The OPTrust also invests significantly in alternatives, recently internalized capital markets and is beginning to build value-add programs around its public markets exposure, notes Davis. “We’ve got value-add programs within the illiquid alternatives, where we have a long-term, successful track record, and now we’re building them in the liquid capital markets.”
This is important because in a low-interest rate environment the risk-free rate of return isn’t very high, says Davis, explaining one potential source of returns is the risk premia from investing in stocks, bonds and other capital market assets. Yet these assets are very expensive primarily because low interest rates have pushed investors out the risk spectrum, he adds. “They were encouraged to buy more risky assets, that bid up the price of risky assets, causing the expected future return to drop. So you’ve got an environment now where you’re not earning very much in terms of risk premia and the risk-free rate is not particularly high.”
The other source of potential return is value-add or alpha, says Davis. “That’s where we are putting our emphasis,” he says, noting investors can’t ignore the valuations in the market and need to have exposure to capital market instruments.
One way the OPTrust is creating value and getting exposure is through private markets. “You will get equity exposure by being in private equity, but because of the nature of how we invest, we believe that we have a better opportunity for value creation there than we would in the public equities market,” says Davis. “If you look at our overall equity exposure, which is not that high, partly because of where valuations are, partly because we’re a mature pension plan and we can’t bear that much risk, we’ve chosen to take primarily our equity exposure via the private markets for that value creation reason.”
Low interest rates also affect alternatives for the same reason they affect public markets, he says. “When interest rates are low, investors are seeking return so they will tend to move into the riskier assets,” says Davis. “The private market assets are generally a riskier asset than a bond, for example. And so when they move into that market they are bidding up the price and lowering the expected return. Just as bond yields are going down, or just as risk-free interest rates are going down, valuations in the riskier assets, including the private market assets, are going up. So their future returns are going down. And in that kind of environment, it’s just really challenging to try to get returns.”

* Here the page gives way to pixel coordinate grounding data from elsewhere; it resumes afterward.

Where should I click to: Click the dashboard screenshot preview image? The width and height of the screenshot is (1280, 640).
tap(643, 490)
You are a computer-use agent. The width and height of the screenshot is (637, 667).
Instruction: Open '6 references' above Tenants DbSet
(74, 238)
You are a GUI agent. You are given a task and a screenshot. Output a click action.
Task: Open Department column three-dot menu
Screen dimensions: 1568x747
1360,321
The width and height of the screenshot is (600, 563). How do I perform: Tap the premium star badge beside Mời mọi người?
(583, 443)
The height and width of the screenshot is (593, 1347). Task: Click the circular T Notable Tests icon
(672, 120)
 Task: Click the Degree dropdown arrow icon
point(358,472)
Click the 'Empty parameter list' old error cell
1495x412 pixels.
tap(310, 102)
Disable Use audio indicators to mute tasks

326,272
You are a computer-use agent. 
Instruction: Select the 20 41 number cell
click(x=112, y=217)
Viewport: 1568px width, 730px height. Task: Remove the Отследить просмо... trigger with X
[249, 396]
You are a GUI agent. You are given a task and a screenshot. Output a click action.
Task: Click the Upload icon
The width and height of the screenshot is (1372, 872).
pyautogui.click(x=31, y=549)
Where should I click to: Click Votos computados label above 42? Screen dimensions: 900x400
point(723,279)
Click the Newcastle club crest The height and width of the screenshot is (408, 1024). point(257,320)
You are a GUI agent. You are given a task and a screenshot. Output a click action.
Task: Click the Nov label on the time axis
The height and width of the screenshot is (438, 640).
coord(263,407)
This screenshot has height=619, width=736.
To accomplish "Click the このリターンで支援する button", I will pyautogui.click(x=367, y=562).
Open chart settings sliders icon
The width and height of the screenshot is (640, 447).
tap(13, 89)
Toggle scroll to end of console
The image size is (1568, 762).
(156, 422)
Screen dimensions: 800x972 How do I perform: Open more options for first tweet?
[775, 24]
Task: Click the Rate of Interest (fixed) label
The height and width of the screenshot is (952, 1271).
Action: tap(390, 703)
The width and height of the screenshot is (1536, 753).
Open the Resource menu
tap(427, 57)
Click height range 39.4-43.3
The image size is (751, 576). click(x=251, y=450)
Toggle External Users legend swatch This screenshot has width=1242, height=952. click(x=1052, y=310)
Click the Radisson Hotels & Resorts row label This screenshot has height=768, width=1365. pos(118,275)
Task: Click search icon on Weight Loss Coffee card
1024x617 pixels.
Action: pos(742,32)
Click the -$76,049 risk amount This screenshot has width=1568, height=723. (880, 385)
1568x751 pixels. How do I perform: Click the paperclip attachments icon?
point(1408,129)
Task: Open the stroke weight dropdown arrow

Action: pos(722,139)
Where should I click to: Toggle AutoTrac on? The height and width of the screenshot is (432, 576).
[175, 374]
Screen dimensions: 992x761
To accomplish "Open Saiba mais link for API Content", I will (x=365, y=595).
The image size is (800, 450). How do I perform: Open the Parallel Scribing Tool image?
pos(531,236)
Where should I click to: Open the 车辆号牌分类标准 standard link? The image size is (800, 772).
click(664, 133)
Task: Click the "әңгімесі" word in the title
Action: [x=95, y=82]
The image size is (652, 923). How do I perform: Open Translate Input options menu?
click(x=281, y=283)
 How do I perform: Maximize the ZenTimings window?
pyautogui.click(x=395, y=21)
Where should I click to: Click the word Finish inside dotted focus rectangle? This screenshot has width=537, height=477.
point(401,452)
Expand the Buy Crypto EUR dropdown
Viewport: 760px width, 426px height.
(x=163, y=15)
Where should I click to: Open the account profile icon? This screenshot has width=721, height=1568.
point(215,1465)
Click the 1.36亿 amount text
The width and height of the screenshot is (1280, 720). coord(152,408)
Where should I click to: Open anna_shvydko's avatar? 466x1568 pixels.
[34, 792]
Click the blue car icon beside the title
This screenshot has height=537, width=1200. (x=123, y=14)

Davis believes the best opportunities right now are in the alternatives space, despite the challenges. “We’re continuing to find, on a very selective basis, really good risk-adjusted return opportunities in the real estate, infrastructure and private equity space,” he says. “Where we think it’s more challenging is just in the conventional public market sphere — especially if you’re a passive investor. We think this is not the time to be a passive investor.”